Microalgae-derived DHA (and increasingly EPA) supplements offer a plant-based alternative. These are the original source of omega-3 in the marine food chain — fish accumulate EPA/DHA by eating algae or organisms that eat algae.
Plant-based ALA from flaxseed, chia, and walnuts is an essential omega-3 but converts to EPA/DHA at less than 5% efficiency. ALA-rich diets alone are unlikely to raise the Omega-3 Index to the target range without supplemental EPA/DHA.
The Omega-3 Index is modifiable. Clinical experience and published data provide clear guidance on how to move patients from the risk zone into the target range.
Test the Omega-3 Index before recommending supplementation. A baseline value allows you to set a target, choose an appropriate dose, and measure response objectively — moving from guesswork to evidence-based dosing.
Two or more servings of fatty fish per week (salmon, mackerel, sardines, herring) provide approximately 500 mg EPA+DHA daily. This is sufficient to move many patients into the 6–8% range but may not reach the >8% target without supplementation.
For most patients starting below 4%, 1,000–2,000 mg of EPA+DHA daily (not total fish oil) is typically needed to reach the target range within 4–6 months. Response varies with baseline status, body weight, genetics, and competing dietary fats.

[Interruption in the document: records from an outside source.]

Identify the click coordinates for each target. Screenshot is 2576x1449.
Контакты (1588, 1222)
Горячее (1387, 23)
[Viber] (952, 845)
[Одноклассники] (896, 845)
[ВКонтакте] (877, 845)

Because the Omega-3 Index reflects 90–120 days of intake, allow at least 4 months before re-testing. This confirms whether the intervention achieved the target, and allows dose adjustment if needed. Longitudinal tracking builds an objective record of patient compliance and response.
The Omega-3 Index is one of the most extensively studied nutritional biomarkers in clinical medicine, with a growing body of evidence supporting its use across multiple health domains.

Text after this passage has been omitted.